## Task
In the entries below, find the lines that include "button" and give their number as the whole reply.

## Data in this exercise
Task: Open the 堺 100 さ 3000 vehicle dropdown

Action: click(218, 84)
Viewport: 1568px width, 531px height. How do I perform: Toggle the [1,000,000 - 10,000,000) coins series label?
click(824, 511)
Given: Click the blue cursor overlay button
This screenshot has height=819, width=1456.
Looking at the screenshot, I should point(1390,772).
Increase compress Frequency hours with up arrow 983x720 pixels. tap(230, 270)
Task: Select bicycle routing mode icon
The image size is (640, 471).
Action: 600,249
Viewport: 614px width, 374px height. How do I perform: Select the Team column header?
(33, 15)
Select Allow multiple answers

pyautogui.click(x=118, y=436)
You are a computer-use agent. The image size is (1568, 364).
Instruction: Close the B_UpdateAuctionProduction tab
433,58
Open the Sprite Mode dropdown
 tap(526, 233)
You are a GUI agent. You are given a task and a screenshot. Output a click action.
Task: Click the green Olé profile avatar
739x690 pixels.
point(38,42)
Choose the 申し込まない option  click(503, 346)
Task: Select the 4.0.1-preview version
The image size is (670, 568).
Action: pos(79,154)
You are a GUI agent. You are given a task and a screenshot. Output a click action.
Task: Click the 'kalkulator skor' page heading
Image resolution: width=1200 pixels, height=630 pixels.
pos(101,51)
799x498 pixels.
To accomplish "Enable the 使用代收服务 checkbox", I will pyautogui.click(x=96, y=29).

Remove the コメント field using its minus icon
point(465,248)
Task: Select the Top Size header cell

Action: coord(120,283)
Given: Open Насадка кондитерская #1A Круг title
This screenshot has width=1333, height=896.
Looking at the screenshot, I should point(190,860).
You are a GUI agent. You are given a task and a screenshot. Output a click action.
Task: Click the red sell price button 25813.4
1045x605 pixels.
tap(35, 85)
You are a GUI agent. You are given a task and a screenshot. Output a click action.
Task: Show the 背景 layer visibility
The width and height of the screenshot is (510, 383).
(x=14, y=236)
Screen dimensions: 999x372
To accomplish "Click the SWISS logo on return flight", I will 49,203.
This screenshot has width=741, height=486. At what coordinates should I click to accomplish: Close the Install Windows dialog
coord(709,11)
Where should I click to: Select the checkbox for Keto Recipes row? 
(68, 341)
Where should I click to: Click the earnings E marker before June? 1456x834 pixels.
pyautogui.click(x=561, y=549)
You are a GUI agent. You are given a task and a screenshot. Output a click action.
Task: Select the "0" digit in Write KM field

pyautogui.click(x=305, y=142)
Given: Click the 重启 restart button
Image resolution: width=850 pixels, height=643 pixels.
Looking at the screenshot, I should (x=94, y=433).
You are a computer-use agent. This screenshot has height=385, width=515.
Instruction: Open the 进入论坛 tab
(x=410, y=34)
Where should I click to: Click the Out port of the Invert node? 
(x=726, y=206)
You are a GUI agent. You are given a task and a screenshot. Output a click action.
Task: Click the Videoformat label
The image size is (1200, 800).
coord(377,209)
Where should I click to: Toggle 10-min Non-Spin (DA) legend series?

## Answer to this exercise
3